The 2016 report, published in September argued that once inflation, charges and (where possible) taxes were taken into account, private pension products have often performed poorly.

“Unfortunately our research findings show that most pension savings did not, on average, return anything close to those of capital markets, and in too many cases even destroyed the real value for European pension savers (i.e. provided a negative return after inflation),” said Better Finance.

However, PensionsEurope criticised the report in a paper published last week, which included hard-hitting comments from its member associations in Bulgaria, Germany, Italy, and Spain. PensionsEurope said these organisations had found “substantial discrepancies and wrong interpretations”.

The European occupational pension fund trade body was at pains to strike a constructive tone, however. It suggested areas of improvement, and welcomed “the research on the quality of occupational and personal pensions and the outcome of pension savings”.

Janwillem Bouma, chair of PensionsEurope, said: “In [our] paper, we highlight numerous specificities that the research should take into account in order to give a realistic picture of the quality and outcome of pension savings.
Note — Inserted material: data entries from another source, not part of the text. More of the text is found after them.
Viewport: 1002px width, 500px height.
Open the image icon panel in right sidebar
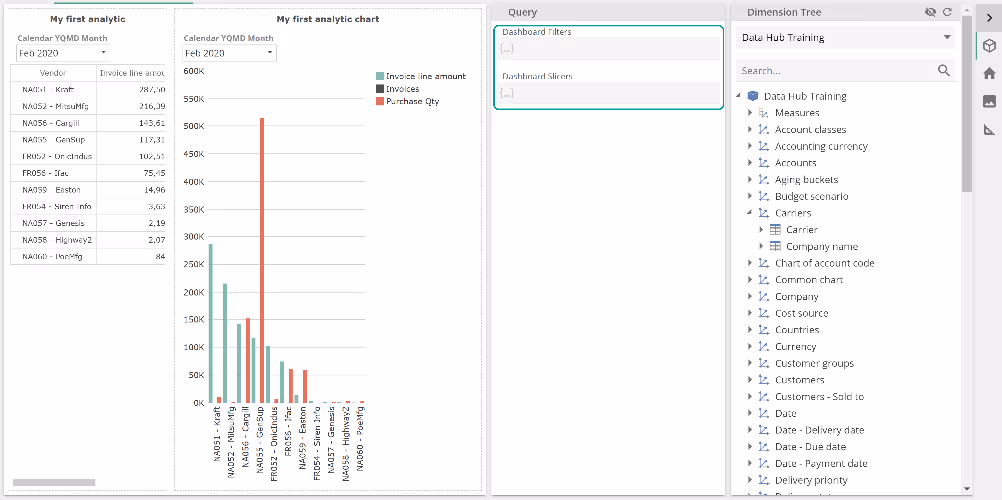coord(989,101)
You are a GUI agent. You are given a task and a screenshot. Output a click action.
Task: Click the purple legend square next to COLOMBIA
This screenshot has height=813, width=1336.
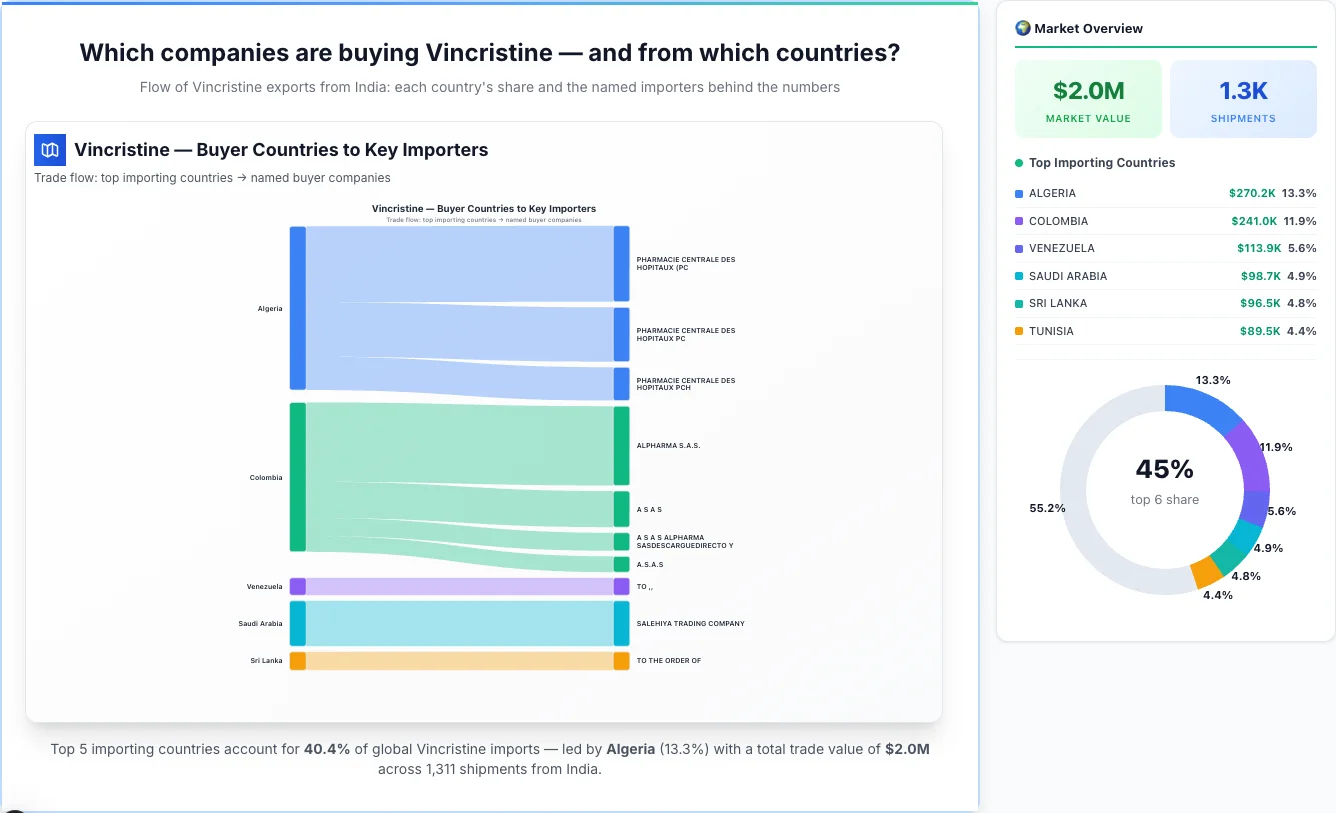[x=1019, y=221]
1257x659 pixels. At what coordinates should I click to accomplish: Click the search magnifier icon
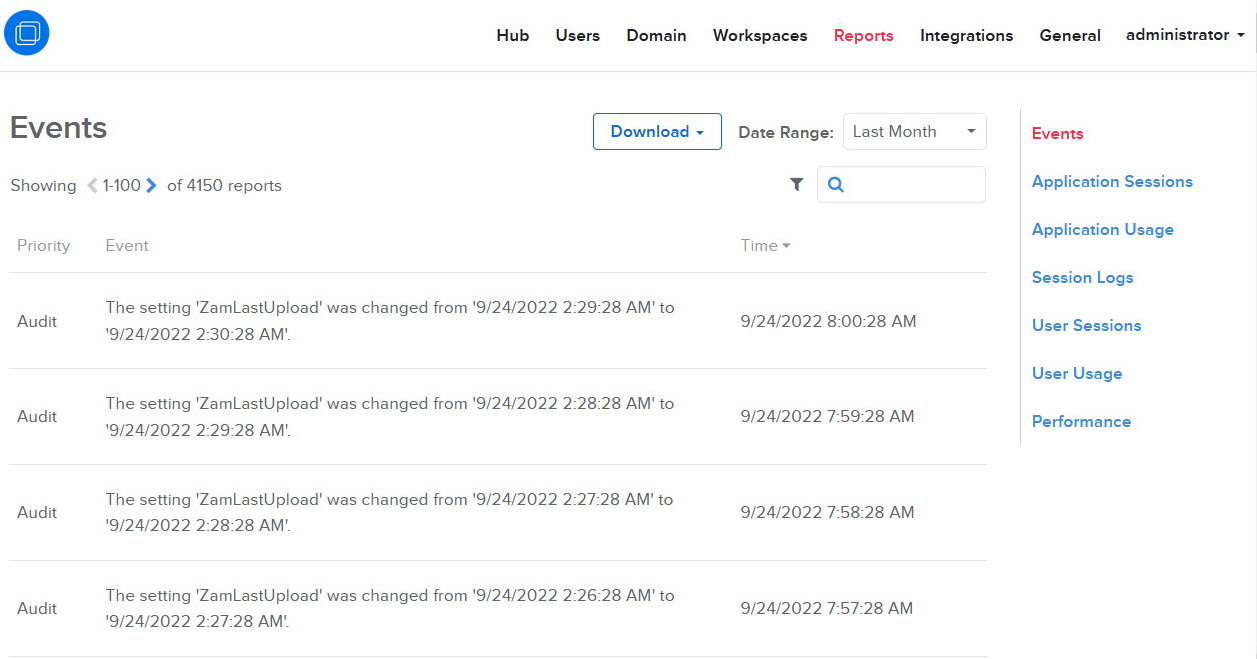[836, 185]
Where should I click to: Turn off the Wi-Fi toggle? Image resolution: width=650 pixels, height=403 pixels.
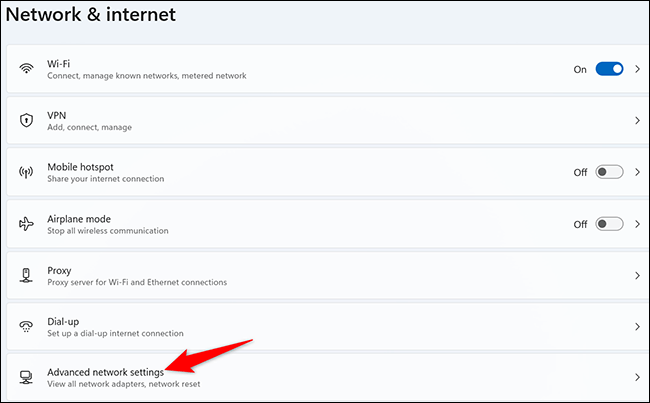coord(609,69)
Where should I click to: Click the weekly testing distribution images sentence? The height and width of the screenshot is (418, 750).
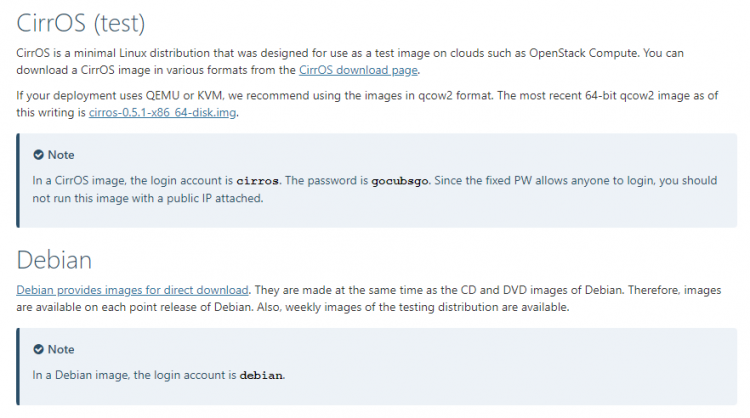pyautogui.click(x=413, y=308)
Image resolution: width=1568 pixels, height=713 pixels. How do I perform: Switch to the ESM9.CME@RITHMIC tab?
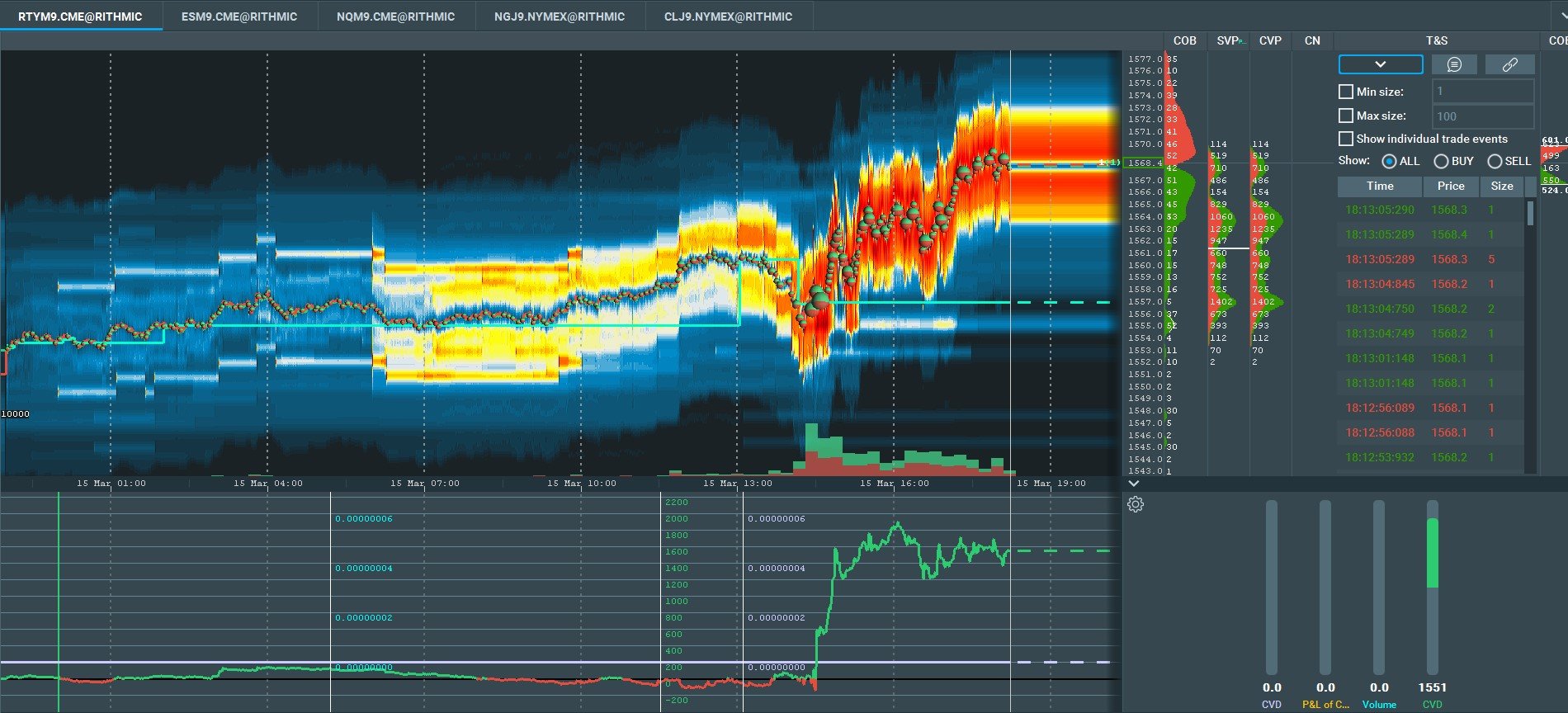(x=239, y=17)
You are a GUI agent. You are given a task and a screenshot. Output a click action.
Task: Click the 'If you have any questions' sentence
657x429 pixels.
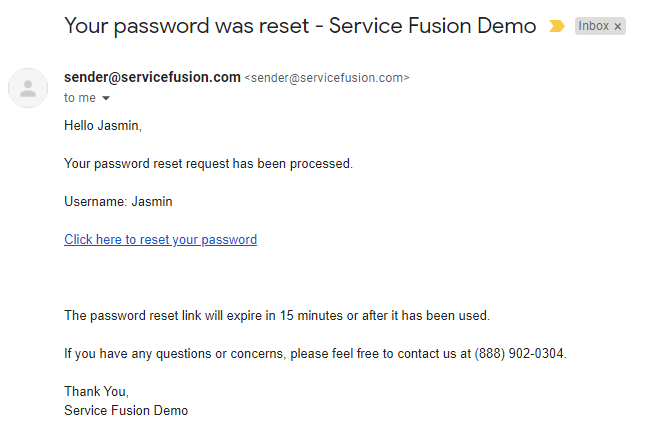pos(315,353)
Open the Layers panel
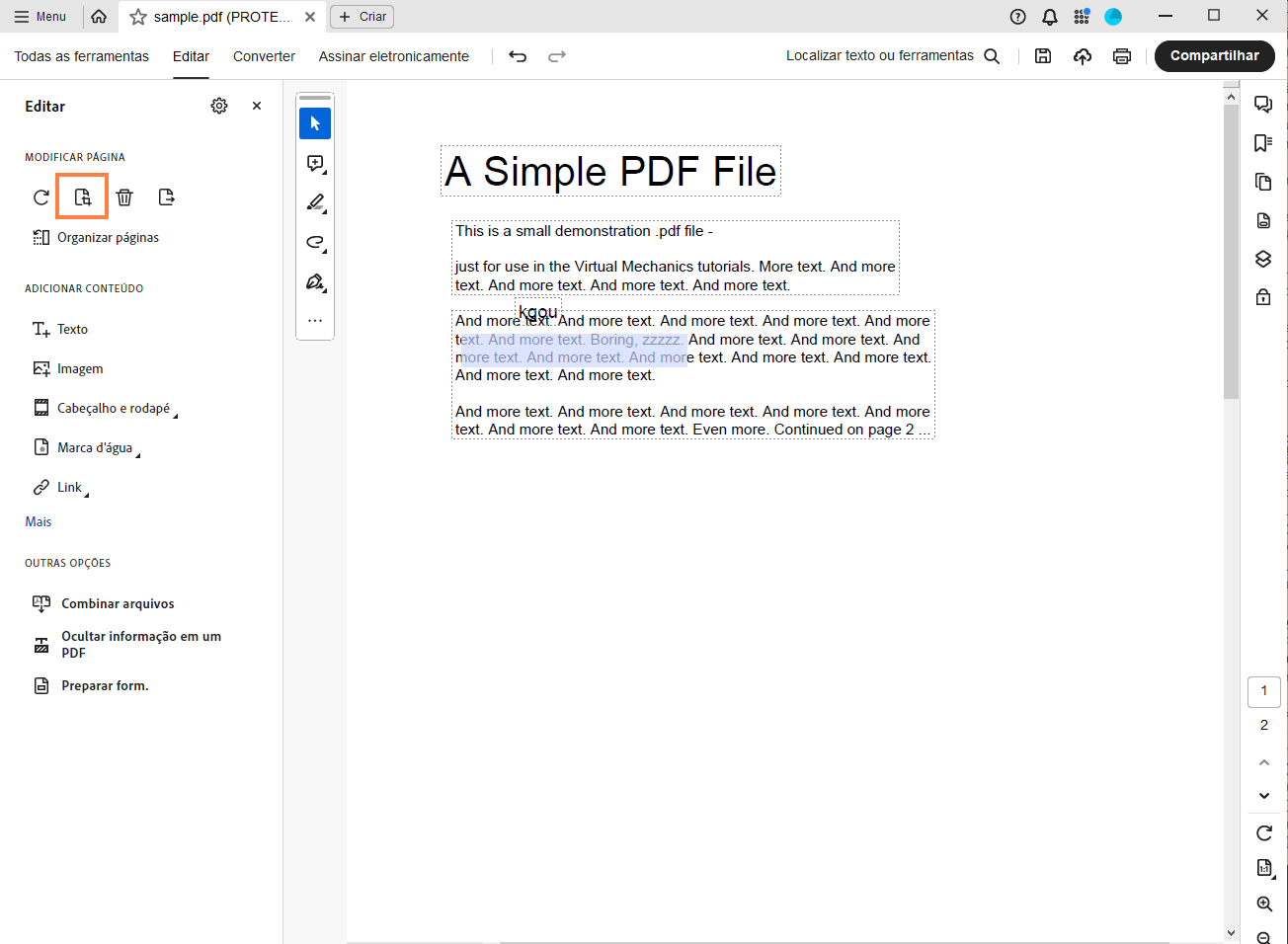Viewport: 1288px width, 944px height. [x=1263, y=259]
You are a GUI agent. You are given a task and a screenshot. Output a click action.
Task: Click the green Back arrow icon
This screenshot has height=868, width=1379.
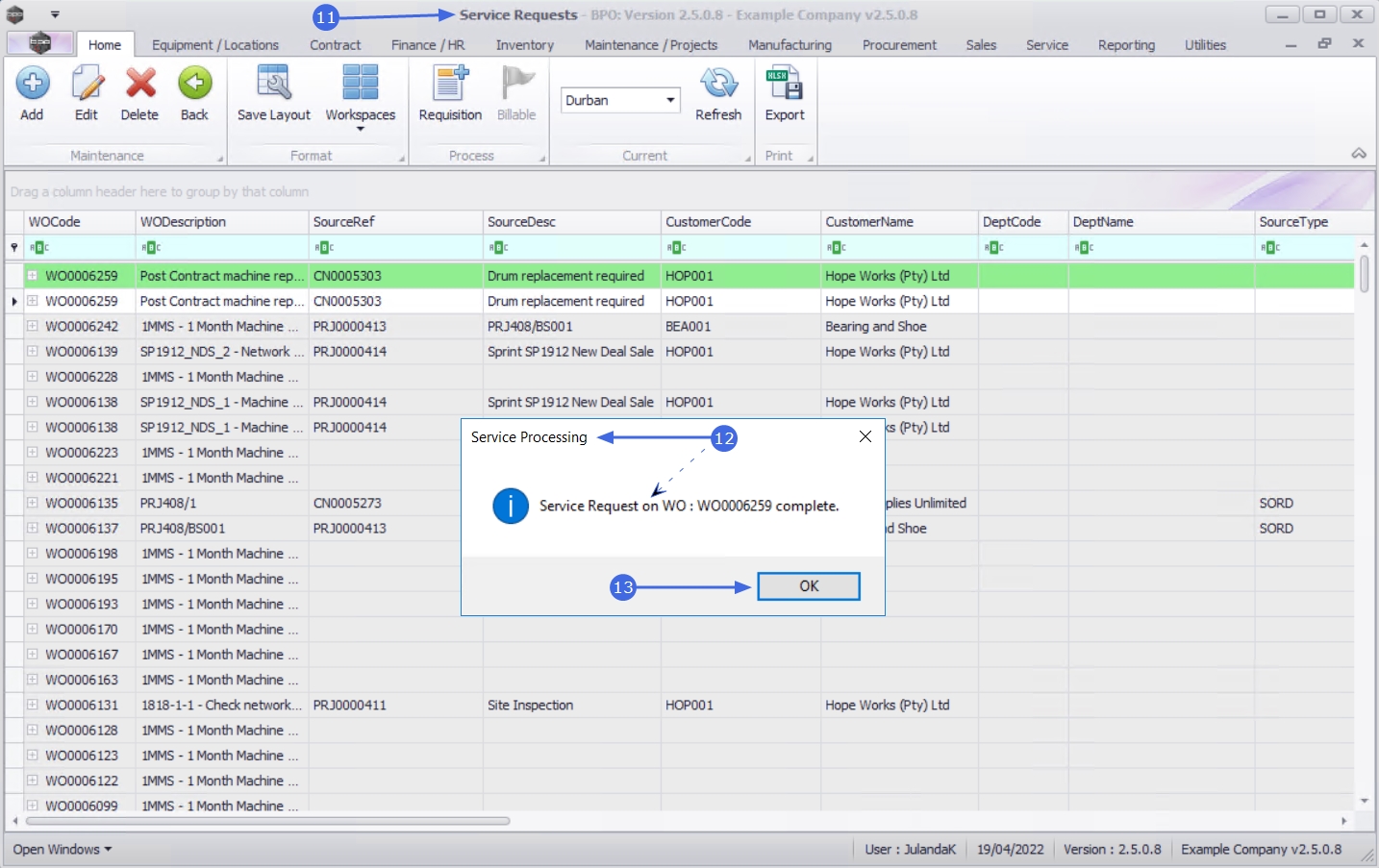[x=194, y=85]
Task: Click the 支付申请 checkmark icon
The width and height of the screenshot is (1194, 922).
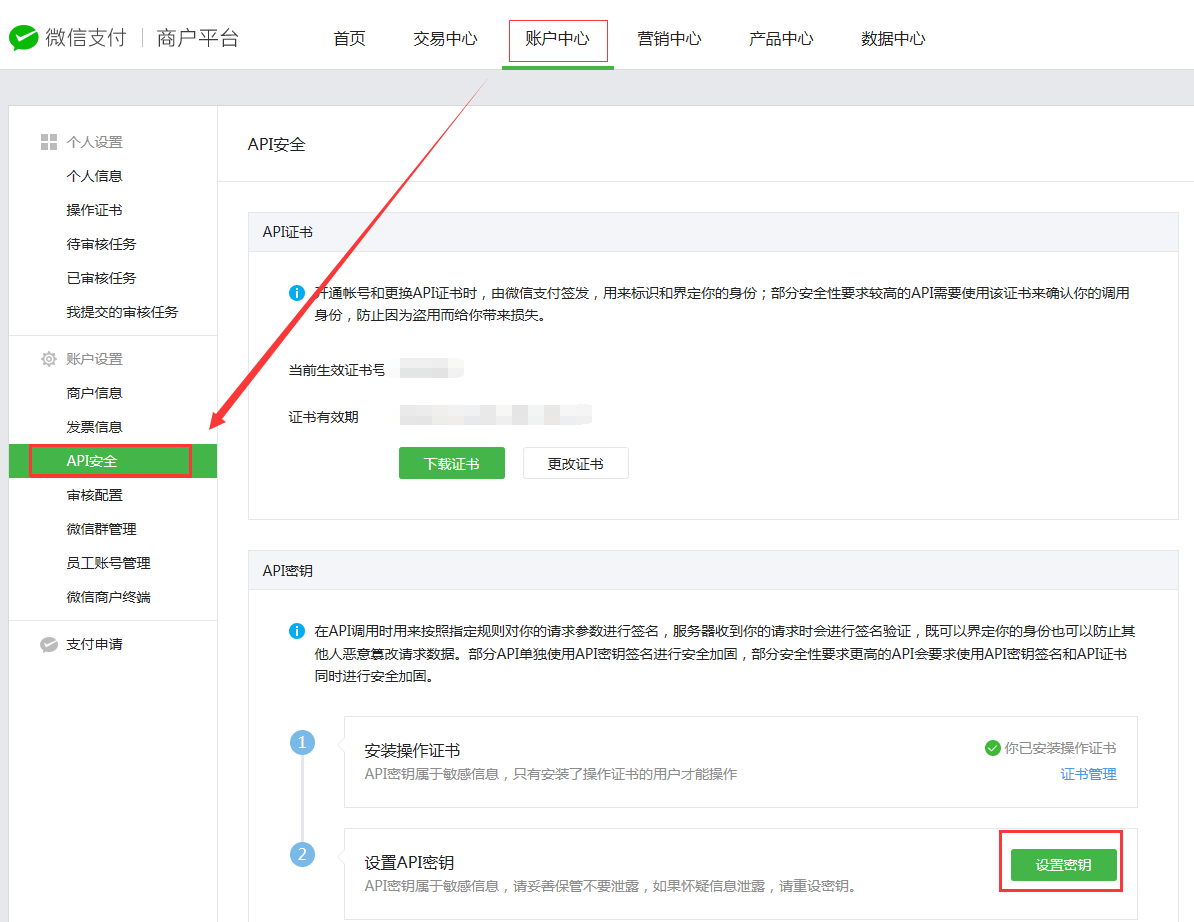Action: coord(48,645)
If ignoring these specificities, the research faces a serious challenge of comparing apples and pears.”

“Our research goal is far more specific and far less ambitious than the one Pensions Europe highlights in its headlines: the aim is not to analyse ‘the quality and outcome of pension savings’, but to improve the transparency on the real returns of pension savings in Europe,” Better Finance said.

It called on trade associations to help plug a data gap and improve the transparency of data on pension returns, “since the bulk of the criticism aimed at the report by Better Finance originates from the lack of available data on returns”.

Both organisations have noted that the European Commission wants the European financial supervisory authorities to carry out out work on the transparency of long-term retail and pension products, including an analysis of actual net performance and fees.